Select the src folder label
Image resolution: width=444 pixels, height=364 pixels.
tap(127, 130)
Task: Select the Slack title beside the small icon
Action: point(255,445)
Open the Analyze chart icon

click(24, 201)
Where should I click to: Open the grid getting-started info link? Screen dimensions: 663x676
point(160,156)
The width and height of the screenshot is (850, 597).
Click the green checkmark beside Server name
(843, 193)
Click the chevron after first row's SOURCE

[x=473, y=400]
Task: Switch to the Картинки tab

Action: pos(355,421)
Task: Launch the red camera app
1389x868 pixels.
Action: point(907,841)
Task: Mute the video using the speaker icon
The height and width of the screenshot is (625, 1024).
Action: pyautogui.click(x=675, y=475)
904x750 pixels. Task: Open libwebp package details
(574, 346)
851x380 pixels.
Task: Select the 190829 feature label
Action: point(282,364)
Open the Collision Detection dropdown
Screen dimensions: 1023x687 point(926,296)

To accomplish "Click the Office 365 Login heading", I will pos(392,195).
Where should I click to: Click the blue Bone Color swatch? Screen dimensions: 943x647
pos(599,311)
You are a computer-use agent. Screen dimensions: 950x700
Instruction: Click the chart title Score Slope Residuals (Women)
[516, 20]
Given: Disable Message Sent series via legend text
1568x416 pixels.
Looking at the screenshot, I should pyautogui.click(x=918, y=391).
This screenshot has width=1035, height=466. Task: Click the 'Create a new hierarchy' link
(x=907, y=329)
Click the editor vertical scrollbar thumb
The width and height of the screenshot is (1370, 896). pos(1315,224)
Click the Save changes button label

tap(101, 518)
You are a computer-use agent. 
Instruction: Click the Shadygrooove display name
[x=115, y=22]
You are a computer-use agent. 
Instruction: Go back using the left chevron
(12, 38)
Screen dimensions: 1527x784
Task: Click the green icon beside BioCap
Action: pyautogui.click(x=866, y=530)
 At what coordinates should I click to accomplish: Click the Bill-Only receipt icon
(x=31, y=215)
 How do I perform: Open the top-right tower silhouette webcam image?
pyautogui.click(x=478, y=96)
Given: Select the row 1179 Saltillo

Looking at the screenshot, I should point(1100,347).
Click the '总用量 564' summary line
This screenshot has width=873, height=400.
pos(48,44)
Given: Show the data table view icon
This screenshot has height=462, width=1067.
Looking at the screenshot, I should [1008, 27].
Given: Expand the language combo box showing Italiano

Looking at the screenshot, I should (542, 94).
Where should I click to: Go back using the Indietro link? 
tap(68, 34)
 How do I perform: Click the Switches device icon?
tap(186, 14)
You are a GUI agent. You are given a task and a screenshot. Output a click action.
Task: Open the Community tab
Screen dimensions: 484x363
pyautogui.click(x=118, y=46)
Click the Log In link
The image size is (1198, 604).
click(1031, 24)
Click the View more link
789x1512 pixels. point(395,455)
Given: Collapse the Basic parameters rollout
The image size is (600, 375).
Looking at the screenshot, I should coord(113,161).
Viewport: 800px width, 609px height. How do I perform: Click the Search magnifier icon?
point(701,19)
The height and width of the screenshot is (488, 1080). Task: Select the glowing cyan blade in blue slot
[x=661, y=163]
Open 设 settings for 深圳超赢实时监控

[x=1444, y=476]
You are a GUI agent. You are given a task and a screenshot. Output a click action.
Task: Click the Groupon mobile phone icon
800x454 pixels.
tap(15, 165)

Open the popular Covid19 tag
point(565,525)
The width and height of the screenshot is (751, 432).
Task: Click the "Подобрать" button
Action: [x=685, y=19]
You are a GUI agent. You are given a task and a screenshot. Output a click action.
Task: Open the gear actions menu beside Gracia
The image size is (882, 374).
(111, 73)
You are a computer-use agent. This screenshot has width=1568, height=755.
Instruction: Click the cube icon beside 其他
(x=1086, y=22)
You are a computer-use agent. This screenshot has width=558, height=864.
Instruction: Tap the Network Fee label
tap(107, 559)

-------

§ Task item:
Your task is to reproduce the entire listing exactly as it appears.

§ Response:
Select the src folder label
Image resolution: width=444 pixels, height=364 pixels.
tap(127, 130)
Task: Select the Slack title beside the small icon
Action: point(255,445)
Open the Analyze chart icon

click(24, 201)
Where should I click to: Open the grid getting-started info link? Screen dimensions: 663x676
point(160,156)
The width and height of the screenshot is (850, 597).
Click the green checkmark beside Server name
(843, 193)
Click the chevron after first row's SOURCE

[x=473, y=400]
Task: Switch to the Картинки tab

Action: pos(355,421)
Task: Launch the red camera app
1389x868 pixels.
Action: point(907,841)
Task: Mute the video using the speaker icon
The height and width of the screenshot is (625, 1024).
Action: pyautogui.click(x=675, y=475)
904x750 pixels. Task: Open libwebp package details
(574, 346)
851x380 pixels.
Task: Select the 190829 feature label
Action: point(282,364)
Open the Collision Detection dropdown
Screen dimensions: 1023x687 point(926,296)

To accomplish "Click the Office 365 Login heading", I will pos(392,195).
Where should I click to: Click the blue Bone Color swatch? Screen dimensions: 943x647
pos(599,311)
You are a computer-use agent. Screen dimensions: 950x700
Instruction: Click the chart title Score Slope Residuals (Women)
[516, 20]
Given: Disable Message Sent series via legend text
1568x416 pixels.
Looking at the screenshot, I should pyautogui.click(x=918, y=391).
This screenshot has width=1035, height=466. Task: Click the 'Create a new hierarchy' link
(x=907, y=329)
Click the editor vertical scrollbar thumb
The width and height of the screenshot is (1370, 896). pos(1315,224)
Click the Save changes button label

tap(101, 518)
You are a computer-use agent. 
Instruction: Click the Shadygrooove display name
[x=115, y=22]
You are a computer-use agent. 
Instruction: Go back using the left chevron
(12, 38)
Screen dimensions: 1527x784
Task: Click the green icon beside BioCap
Action: pyautogui.click(x=866, y=530)
 At what coordinates should I click to accomplish: Click the Bill-Only receipt icon
(x=31, y=215)
 How do I perform: Open the top-right tower silhouette webcam image?
pyautogui.click(x=478, y=96)
Given: Select the row 1179 Saltillo

Looking at the screenshot, I should point(1100,347).
Click the '总用量 564' summary line
This screenshot has width=873, height=400.
pos(48,44)
Given: Show the data table view icon
This screenshot has height=462, width=1067.
Looking at the screenshot, I should [1008, 27].
Given: Expand the language combo box showing Italiano

Looking at the screenshot, I should (542, 94).
Where should I click to: Go back using the Indietro link? 
tap(68, 34)
 How do I perform: Click the Switches device icon?
tap(186, 14)
You are a GUI agent. You are given a task and a screenshot. Output a click action.
Task: Open the Community tab
Screen dimensions: 484x363
pyautogui.click(x=118, y=46)
Click the Log In link
The image size is (1198, 604).
click(1031, 24)
Click the View more link
789x1512 pixels. point(395,455)
Given: Collapse the Basic parameters rollout
The image size is (600, 375).
Looking at the screenshot, I should coord(113,161).
Viewport: 800px width, 609px height. How do I perform: Click the Search magnifier icon?
point(701,19)
The height and width of the screenshot is (488, 1080). Task: Select the glowing cyan blade in blue slot
[x=661, y=163]
Open 设 settings for 深圳超赢实时监控

[x=1444, y=476]
You are a GUI agent. You are given a task and a screenshot. Output a click action.
Task: Click the Groupon mobile phone icon
800x454 pixels.
tap(15, 165)

Open the popular Covid19 tag
point(565,525)
The width and height of the screenshot is (751, 432).
Task: Click the "Подобрать" button
Action: [x=685, y=19]
You are a GUI agent. You are given a task and a screenshot. Output a click action.
Task: Open the gear actions menu beside Gracia
The image size is (882, 374).
(111, 73)
You are a computer-use agent. This screenshot has width=1568, height=755.
Instruction: Click the cube icon beside 其他
(x=1086, y=22)
You are a computer-use agent. This screenshot has width=558, height=864.
Instruction: Tap the Network Fee label
tap(107, 559)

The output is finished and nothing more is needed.